# Haiyan Zhuang BLD solve?



## a small kitten (Nov 30, 2008)

http://www.worldcubeassociation.org/results/p.php?i=2008ZHUA01

That 1:13.08 is kind of suspicious? The guy's BLD solve was faster than his regular 3x3 solve in the Guangdong open. I'm really curious lol. Can anyone explain this?


----------



## MistArts (Nov 30, 2008)

He probably does BLD during 3x3 speed.


----------



## Squeek (Nov 30, 2008)

Yeah, but that would mean no memo needed and result should be faster?


----------



## ShadenSmith (Nov 30, 2008)

Hmm...that is interesting.


----------



## Ville Seppänen (Nov 30, 2008)

From what I have heard, that guy is just being stupid.

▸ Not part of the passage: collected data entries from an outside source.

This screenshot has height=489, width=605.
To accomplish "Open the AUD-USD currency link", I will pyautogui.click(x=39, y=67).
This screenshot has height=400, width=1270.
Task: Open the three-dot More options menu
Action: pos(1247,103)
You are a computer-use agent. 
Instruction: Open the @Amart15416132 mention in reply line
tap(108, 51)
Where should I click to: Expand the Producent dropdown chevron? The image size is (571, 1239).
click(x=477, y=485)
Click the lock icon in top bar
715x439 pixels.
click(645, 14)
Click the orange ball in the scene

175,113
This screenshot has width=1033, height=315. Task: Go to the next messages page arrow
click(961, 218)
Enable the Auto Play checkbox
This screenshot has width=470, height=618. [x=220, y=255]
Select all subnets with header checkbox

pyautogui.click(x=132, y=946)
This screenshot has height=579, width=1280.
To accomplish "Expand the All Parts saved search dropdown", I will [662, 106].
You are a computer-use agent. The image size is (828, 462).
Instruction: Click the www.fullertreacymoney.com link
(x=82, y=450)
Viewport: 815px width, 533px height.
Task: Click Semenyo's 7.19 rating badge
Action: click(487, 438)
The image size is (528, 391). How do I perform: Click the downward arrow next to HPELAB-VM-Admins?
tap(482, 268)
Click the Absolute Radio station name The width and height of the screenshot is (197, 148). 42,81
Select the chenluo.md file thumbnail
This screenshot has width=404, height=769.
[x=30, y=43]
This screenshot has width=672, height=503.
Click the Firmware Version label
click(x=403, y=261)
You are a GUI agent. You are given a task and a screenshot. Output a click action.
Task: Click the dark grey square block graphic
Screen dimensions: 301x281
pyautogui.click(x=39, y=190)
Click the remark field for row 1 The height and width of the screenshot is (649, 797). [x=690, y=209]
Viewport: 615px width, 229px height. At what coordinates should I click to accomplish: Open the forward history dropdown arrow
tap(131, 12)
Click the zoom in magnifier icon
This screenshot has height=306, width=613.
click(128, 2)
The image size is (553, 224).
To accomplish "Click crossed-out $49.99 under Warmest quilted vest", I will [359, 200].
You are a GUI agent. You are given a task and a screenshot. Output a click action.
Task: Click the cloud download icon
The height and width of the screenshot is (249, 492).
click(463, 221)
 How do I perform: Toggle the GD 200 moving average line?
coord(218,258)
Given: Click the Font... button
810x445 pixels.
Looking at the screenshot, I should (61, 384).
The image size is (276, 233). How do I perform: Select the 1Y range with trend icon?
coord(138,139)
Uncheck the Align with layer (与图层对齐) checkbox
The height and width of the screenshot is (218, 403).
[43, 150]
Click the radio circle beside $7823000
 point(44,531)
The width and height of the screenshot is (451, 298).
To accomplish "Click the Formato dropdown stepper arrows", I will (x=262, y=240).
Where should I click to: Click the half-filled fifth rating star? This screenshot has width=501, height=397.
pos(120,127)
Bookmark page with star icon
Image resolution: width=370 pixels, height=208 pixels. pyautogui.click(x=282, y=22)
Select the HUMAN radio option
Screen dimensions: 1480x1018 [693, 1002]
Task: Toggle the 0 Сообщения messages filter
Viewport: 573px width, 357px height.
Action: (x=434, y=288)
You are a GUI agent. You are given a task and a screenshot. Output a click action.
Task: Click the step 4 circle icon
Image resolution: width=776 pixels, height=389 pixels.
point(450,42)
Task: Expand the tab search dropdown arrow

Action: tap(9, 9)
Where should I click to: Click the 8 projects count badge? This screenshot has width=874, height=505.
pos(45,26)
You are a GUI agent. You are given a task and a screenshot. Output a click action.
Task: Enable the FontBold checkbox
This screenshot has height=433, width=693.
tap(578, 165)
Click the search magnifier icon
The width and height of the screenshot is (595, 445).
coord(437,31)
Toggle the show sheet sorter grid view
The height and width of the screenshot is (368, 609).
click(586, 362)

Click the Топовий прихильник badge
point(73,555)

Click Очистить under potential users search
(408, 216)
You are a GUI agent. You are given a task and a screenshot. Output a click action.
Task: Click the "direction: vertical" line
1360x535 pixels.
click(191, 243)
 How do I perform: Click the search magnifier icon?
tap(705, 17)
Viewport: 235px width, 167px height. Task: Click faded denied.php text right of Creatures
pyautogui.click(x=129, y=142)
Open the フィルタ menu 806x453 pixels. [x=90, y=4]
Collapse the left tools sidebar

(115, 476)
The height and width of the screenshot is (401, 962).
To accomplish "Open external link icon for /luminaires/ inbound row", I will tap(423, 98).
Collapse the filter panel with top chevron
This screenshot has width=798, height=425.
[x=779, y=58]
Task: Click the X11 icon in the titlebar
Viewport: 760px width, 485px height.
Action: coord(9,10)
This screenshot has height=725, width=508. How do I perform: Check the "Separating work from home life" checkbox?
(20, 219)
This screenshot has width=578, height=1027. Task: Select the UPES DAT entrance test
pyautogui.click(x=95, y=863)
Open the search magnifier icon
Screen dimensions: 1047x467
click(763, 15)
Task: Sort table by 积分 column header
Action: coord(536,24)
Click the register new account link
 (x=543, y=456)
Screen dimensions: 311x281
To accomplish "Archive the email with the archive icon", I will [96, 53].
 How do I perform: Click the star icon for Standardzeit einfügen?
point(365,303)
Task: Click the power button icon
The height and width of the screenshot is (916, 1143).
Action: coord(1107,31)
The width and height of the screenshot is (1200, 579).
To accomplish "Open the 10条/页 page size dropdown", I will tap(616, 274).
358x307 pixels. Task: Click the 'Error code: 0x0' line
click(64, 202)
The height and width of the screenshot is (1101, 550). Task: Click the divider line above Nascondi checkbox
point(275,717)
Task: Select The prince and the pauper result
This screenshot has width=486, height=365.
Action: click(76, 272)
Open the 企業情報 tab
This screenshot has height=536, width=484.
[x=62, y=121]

as in doing only BLD solves.


----------



## a small kitten (Nov 30, 2008)

Squeek said:


> Yeah, but that would mean no memo needed and result should be faster?



I guess MistArts is saying that he actually does BLD, memo and all, while doing 3x3 speed.


----------



## ShadenSmith (Nov 30, 2008)

That's obnoxious.


----------



## Rubixcubematt (Nov 30, 2008)

yes, i think he does, notice the 3 DNF's he has.


----------



## Squeek (Nov 30, 2008)

Lol that is kind of stupid I suppose, more warm up basically? Or just obnoxious too.


----------



## joey (Nov 30, 2008)

Umm, why obnoxious? He only does BLD, he doesn't even know LBL or any form of beginners methods.


----------



## ShadenSmith (Nov 30, 2008)

If it's all he can do I don't think it's obnoxious. But if he's doing it just to do BLD, that's obnoxious. I think doing a BLD solve every once in a while during speed is okay, if it's just for fun. But every time? Obnoxious.


----------



## ThePizzaGuy92 (Nov 30, 2008)

thats very weird


----------



## joey (Dec 1, 2008)

I'm still confused. Why obnoxious? The 3x3 category is about the time taken to solve the puzzle... it doesn't mention we *need* to use our eyes.


----------



## Faz (Dec 1, 2008)

maybe he does his bld method with his eyes open, because this would require looking ahead, and when doing bld solves, you dont need lookahead. The lookahead forces slower execution time.


----------



## Ellis (Dec 1, 2008)

I would laugh so hard if he was doing a regular 3x3 round with his blindfold and got like a lucky 50 second solve that would have been the world record.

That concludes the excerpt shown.